Your instructions
Your answer must be every line of the data below that holds the string "computer", copied exactly.

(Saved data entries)
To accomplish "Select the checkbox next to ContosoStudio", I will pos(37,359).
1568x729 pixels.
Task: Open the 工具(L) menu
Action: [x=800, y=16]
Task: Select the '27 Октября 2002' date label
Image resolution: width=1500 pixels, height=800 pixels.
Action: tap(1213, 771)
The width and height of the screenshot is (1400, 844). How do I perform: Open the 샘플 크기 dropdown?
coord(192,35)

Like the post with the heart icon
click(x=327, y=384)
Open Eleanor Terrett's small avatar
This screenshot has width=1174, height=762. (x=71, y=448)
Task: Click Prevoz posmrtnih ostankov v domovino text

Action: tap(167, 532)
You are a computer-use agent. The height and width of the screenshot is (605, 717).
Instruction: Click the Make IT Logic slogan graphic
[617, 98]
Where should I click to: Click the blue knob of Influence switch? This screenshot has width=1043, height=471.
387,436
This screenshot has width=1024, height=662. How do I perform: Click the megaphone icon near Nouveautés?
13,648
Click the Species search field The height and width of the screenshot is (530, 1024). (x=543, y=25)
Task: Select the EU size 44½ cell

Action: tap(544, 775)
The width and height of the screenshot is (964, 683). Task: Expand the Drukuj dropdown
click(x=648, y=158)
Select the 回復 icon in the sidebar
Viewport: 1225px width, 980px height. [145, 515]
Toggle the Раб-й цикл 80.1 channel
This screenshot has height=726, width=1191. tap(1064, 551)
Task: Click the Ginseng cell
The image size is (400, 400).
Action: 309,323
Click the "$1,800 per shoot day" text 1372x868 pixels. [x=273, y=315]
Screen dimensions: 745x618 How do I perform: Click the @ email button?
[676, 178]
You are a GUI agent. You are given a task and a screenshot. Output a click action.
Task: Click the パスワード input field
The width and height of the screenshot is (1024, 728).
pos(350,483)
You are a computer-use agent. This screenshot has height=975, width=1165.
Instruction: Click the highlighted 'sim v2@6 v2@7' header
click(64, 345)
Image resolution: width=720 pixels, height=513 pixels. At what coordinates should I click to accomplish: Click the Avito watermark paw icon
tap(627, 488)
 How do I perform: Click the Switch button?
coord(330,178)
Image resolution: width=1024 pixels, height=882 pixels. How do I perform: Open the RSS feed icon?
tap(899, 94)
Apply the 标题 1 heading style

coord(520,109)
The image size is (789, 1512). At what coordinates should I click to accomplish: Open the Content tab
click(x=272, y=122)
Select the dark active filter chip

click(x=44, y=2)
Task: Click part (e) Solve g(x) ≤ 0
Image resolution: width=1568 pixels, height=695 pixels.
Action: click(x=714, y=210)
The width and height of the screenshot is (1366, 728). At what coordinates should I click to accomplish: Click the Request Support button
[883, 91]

Reply to the task
You are a computer-use agent. The height and width of the screenshot is (605, 717).
You are a computer-use agent. This screenshot has height=975, width=1165.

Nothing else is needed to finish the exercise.